● Rows:

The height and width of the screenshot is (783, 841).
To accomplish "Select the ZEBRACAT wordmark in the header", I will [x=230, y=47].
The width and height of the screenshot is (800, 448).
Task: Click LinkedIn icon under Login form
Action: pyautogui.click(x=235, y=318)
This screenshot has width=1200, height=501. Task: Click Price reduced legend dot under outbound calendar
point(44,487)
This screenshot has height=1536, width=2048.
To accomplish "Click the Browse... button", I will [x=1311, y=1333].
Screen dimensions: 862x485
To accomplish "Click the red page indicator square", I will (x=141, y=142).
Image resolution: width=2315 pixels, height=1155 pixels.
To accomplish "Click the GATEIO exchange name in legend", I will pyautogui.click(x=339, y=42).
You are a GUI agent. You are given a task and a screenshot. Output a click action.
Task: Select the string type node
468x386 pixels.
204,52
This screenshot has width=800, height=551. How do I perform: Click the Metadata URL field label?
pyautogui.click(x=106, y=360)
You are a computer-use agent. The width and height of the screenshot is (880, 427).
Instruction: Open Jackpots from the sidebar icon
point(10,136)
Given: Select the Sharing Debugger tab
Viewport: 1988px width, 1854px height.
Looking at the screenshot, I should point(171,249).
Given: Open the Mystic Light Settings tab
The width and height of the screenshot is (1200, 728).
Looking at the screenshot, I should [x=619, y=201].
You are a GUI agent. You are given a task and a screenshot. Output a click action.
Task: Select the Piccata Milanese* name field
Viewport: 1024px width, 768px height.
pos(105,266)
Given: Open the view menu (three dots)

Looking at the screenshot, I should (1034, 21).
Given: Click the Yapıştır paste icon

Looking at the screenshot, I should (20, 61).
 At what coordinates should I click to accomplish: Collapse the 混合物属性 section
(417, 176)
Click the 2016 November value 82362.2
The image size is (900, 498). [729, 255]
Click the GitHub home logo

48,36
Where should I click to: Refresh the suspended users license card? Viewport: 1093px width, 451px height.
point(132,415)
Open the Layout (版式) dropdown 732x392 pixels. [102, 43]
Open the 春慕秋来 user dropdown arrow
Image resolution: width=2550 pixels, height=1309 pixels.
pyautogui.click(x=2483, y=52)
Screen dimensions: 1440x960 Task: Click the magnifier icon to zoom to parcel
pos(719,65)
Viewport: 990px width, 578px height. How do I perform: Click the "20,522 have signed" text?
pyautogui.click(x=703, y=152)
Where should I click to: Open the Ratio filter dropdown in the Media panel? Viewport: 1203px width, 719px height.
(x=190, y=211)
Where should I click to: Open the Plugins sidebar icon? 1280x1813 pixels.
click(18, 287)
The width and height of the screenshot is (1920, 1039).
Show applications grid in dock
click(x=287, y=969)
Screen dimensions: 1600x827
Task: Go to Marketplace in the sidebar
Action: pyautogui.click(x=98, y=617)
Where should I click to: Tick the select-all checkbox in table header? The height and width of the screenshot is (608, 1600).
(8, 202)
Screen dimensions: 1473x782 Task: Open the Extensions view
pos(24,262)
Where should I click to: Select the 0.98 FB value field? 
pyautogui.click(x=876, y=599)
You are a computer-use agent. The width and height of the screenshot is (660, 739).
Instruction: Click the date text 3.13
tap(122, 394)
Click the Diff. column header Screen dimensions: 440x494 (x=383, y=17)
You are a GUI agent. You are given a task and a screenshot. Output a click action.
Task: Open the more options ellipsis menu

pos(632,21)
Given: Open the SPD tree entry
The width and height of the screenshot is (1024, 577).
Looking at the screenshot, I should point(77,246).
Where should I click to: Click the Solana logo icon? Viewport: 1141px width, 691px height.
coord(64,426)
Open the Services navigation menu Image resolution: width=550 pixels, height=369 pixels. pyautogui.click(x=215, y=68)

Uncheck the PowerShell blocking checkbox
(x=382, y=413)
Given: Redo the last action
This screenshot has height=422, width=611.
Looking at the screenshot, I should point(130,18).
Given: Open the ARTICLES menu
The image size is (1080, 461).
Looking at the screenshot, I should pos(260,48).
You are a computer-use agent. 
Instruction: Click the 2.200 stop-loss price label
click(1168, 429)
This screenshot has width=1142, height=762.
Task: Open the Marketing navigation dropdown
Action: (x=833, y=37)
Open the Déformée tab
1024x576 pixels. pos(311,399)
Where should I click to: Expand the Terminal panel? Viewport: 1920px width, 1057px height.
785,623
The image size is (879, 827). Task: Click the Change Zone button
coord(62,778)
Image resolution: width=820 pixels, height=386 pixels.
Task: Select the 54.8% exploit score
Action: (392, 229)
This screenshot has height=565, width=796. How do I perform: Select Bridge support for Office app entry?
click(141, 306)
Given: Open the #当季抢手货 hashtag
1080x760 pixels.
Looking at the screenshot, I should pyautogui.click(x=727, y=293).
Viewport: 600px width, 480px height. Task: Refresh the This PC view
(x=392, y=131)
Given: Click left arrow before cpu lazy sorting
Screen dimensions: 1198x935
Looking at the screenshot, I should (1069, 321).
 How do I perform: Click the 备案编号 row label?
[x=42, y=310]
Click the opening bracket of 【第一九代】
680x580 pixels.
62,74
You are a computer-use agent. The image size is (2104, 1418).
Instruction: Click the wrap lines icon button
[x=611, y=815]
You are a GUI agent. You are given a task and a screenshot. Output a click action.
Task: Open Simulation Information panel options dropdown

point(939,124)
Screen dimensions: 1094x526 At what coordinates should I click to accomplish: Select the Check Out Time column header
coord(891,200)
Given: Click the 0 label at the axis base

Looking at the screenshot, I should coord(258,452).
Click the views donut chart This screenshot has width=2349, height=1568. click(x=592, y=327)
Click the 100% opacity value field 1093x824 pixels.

● Given request: Which lines of the listing above contain the string "This"? Show every such line in full, and treat uppercase and lowercase as different.

● The output:
This screenshot has width=1200, height=501. Task: Click Price reduced legend dot under outbound calendar
This screenshot has height=1536, width=2048.
This screenshot has width=800, height=551. How do I perform: Click the Metadata URL field label?
This screenshot has height=422, width=611.
This screenshot has width=1142, height=762.
This screenshot has height=565, width=796. How do I perform: Select Bridge support for Office app entry?
Viewport: 600px width, 480px height. Task: Refresh the This PC view
Click the views donut chart This screenshot has width=2349, height=1568. click(x=592, y=327)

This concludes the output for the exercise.